■ Exercise goal:
Restate the whole of the data below word for word, skipping the images.

--- Input Enclosed Below ---

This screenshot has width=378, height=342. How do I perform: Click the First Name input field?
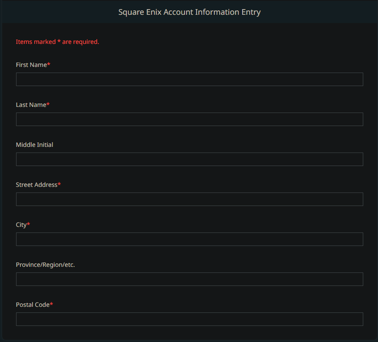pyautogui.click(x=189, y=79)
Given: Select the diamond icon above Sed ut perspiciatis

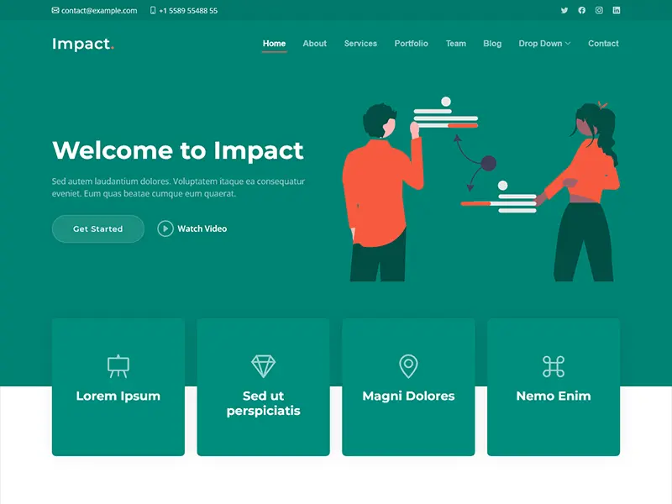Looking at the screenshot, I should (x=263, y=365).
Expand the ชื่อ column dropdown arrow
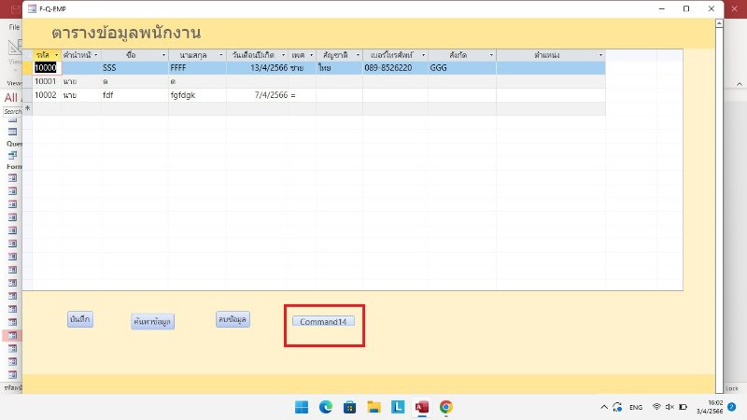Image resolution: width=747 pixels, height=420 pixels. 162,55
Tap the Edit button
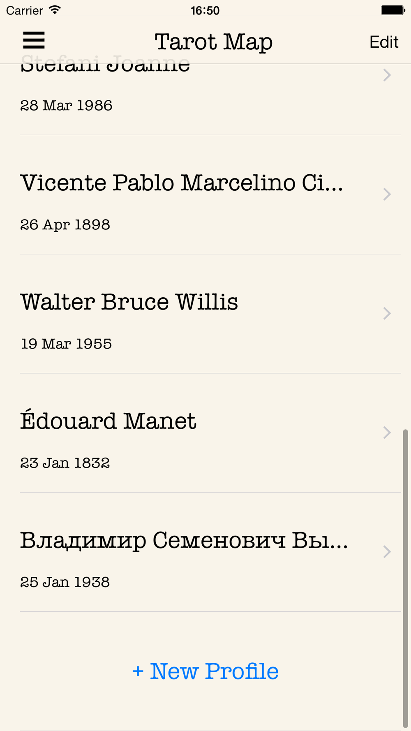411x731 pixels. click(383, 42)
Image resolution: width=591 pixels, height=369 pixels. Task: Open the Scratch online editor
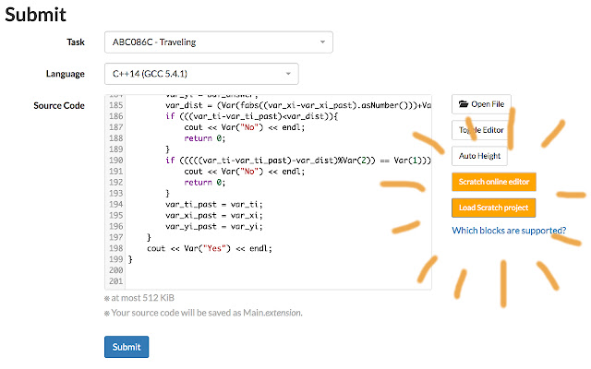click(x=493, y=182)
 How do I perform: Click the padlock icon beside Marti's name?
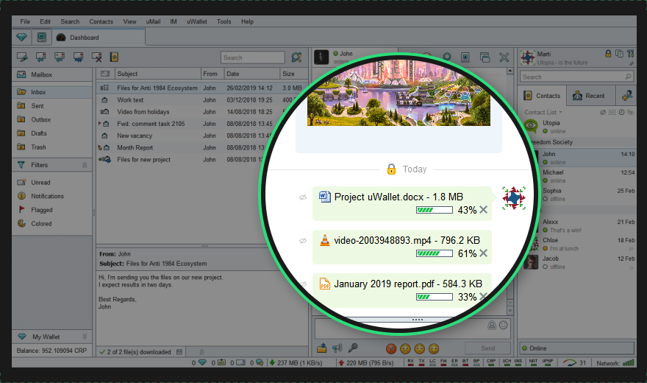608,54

--- End of Enclosed Input ---

■ Response box:
This screenshot has width=378, height=342. How do I perform: Click the First Name input field?
pyautogui.click(x=189, y=79)
Given: Select the diamond icon above Sed ut perspiciatis

Looking at the screenshot, I should (x=263, y=365).
Expand the ชื่อ column dropdown arrow
Image resolution: width=747 pixels, height=420 pixels. 162,55
Tap the Edit button
411x731 pixels. click(383, 42)
Image resolution: width=591 pixels, height=369 pixels. Task: Open the Scratch online editor
click(x=493, y=182)
 How do I perform: Click the padlock icon beside Marti's name?
608,54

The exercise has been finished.